Pursuant to Section 13 or 15(d) of the Securities Exchange Act of
1934

                Date of Initial Report: September 16, 1996
             Date of Amended Report: October 15, 1996


                       GLOBAL VENTURE FUNDING, INC.          
          (Exact Name of Registrant as Specified in its Charter)



     Colorado                  0-14213               84-0990371   
(State or Other Juris  (Commission File Number)   (IRS Employer
diction of Incorporation)                      Identification No.)



                           2712 Echo Mesa Drive
                          Las Vegas, Nevada  89134   
                 (Address of Principal Executive Offices)



     Registrant's telephone number, including area code:(702)233-6638

     Former name or former address, if changed since last report: N/A 

<PAGE>
Item 1.        Changes in Control of Registrant.

               Not applicable.

Item 2.        Acquisition or Disposition of Assets.

               Not applicable.

Item 3.        Bankruptcy or Receivership.

               Not applicable.

Item 4.        Changes in Registrant's Certifying Accountants.

               On August 30, 1996 the Registrant received a letter
               of resignation from the accounting firm of Gilbert
               & Company, of San Francisco, California. The
               Registrant has engaged the accounting firm of
               Bradshaw, Smith & Co., Las Vegas, Nevada.

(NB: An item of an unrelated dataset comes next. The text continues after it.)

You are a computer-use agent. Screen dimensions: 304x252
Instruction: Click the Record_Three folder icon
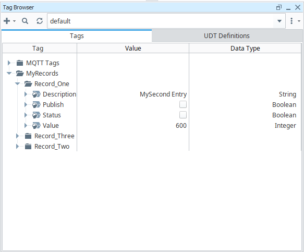coord(28,136)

               The previous accountants report for fiscal year
               ended September 30, 1994 and 1995 contained an
               adverse opinion regarding the Registrant's ability
               to continue as a going concern, however, as of this
               date, the Registrant is unable to determine if there
               were any disagreements with the accountant on any matter
               of accounting principles or practices, financial
               statement disclosure in connection with either 
               of the reports from the past two years.

               The previous accountant believes that withdrawal/
               resignation was necessary because there were post-audit
               accounting fees unpaid at the time he dual dated the
               audit report for filing an Amended Form 10-KSB on
               May 10, 1996 thereby placing the firm in a position
               whereby there could be the possibility that the firm
               was not independent. The Registrant does not agree
               with the accountant that there was any issue of 
               independence.
 
               The Registrant files herewith two letters from the
               previous accountant stating whether it agrees with
               the statements made by the Registrant and, if not,
               stating the respects in which it does not agree.  

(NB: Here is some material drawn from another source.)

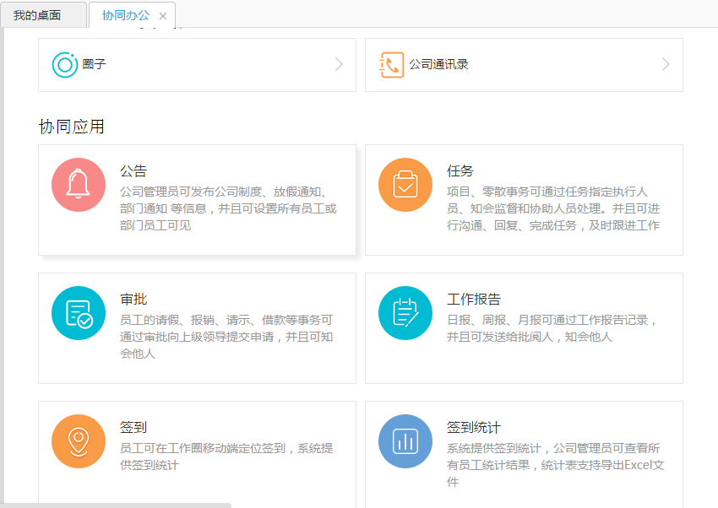Screen dimensions: 718x508
Task: Click the red bell 公告 icon
Action: coord(79,185)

Item 5.        Other Events.

               Not applicable. 

Item 6.        Resignation of Registrant's Directors.

               Not applicable.

Item 7.        Financial Statements. Pro Forma Financial
               Information and Exhibits.

               Two Letters to the Securities and Exchange Commission
               from the previous accountant regarding their agreement
               or disagreement with the statements made herein with
               regard to the change of accountants is attached.

Item 8.        Change in Fiscal Year.

               Not applicable.

                                SIGNATURES



     Pursuant to the requirements of the Securities Exchange Act of
1934, the Registrant has duly caused this report to be signed on
its behalf by the undersigned hereunto duly authorized.

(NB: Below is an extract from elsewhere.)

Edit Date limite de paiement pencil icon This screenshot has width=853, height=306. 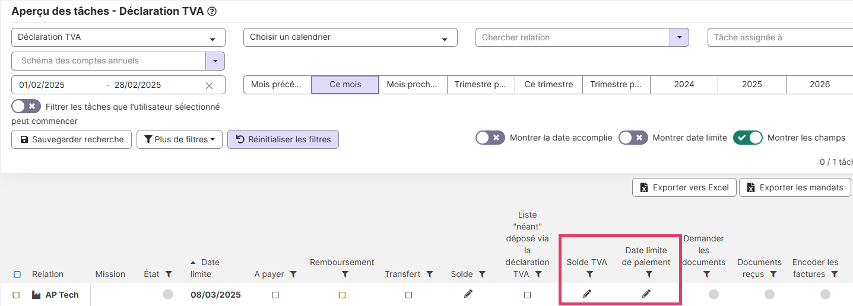[x=646, y=294]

                                   GLOBAL VENTURE FUNDING, INC.



Date: Oct. 15, 1996               By:    /s/ Roger K. Knight   
                                      Roger K. Knight
                                      President

                          Gilbert & Company
                     Certified Public Accountant



September 18, 1996

Securities and Exchange Commission
450 Fifth Street, N.W.
Washington, D.C. 20549

RE: Global Venture Funding, Inc.-File Number 0-14213

To Whom It May Concern:

This is our interim letter pursuant to regulation S-K Item 304(a)(3).

This firm has read the statements made by Global Venture Funding, Inc.
(copy attached), which this firm understands has been filed with the
Commission, pursuant to Item 4 of Form 8-K, as part of the Company's
Form 8-K report for the month of September, 1996. While this firm has
not completed its review of the statements concerning this firm as
contained in such Form 8-K, preliminarily this firm does not fully 
concur with such statements as they relate to the reason(s) for the
resignation of this firm as the Certified Public Accountanting firm
for Global Venture Funding, Inc., and its subsidiary.

A more detailed letter will be forthcoming shortly.

Sincerely,

/s/ Michael M. Gilbert

Michael M. Gilbert
Gilbert & Company

Enclosure


    1 Maritime Plaza, Suite 1300, San Francisco, CA 94111
       (415) 576-1300      Fax (415) 491-4141

                          Exhibit 1


                   GILBERT & COMPANY
              Certified Public Accountant



October 11, 1996


Securities and Exchange Commission
450 Fifth Street, N.W.
Washington, D.C. 20549

RE: Global Venture Funding, Inc.-File Number 0-14213

To Whom It May Concern:

This is our additional detailed letter as was stated would be forthcoming
in our September 18, 1996, letter to the Securities and Exchange Commission
pursuant to Regulation S-K Item 304(a)(3).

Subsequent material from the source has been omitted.